STATED TASK
Rewrite the entries below, replacing "playlist" with "queue" and keeping everything else the same. Leave the pictures out of your version.

DATASET EXCERPTS
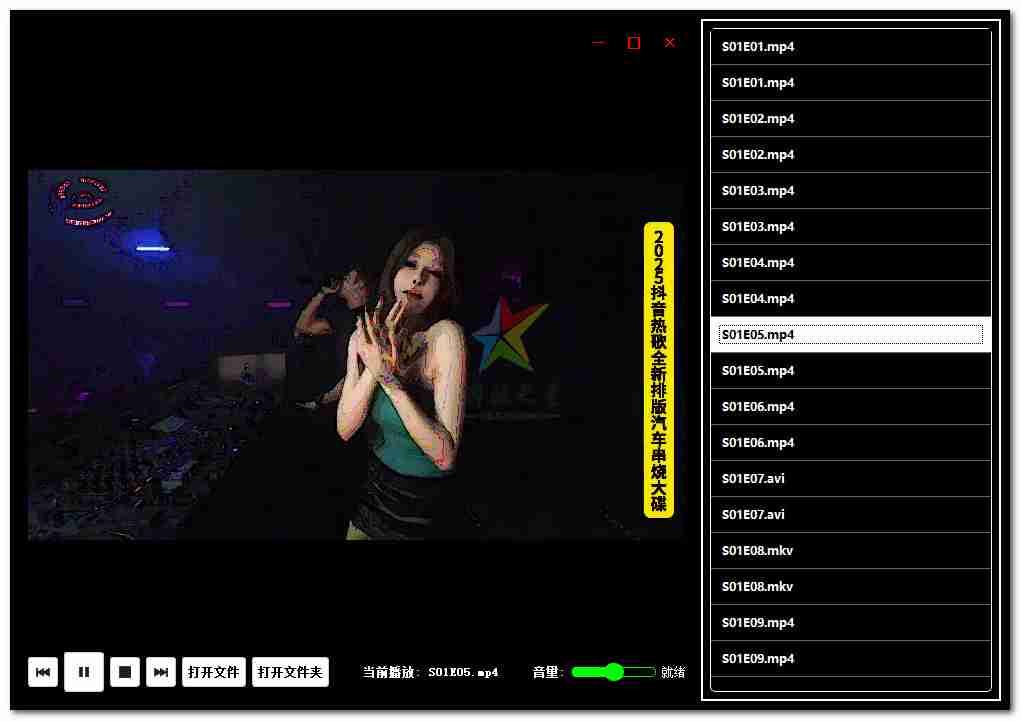Choose the second S01E03.mp4 in the playlist
The width and height of the screenshot is (1021, 721).
(850, 227)
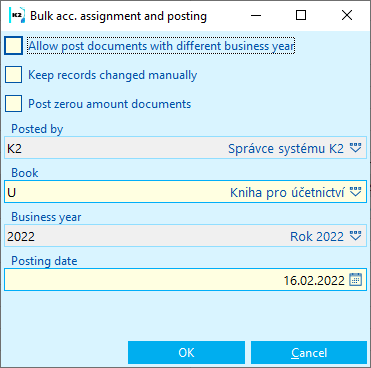
Task: Tick the Keep records changed manually checkbox
Action: click(14, 74)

FINISHED EXERCISE
Choose the second S01E03.mp4 in the queue
The width and height of the screenshot is (1021, 721).
(850, 227)
Task: Tick the Keep records changed manually checkbox
Action: click(14, 74)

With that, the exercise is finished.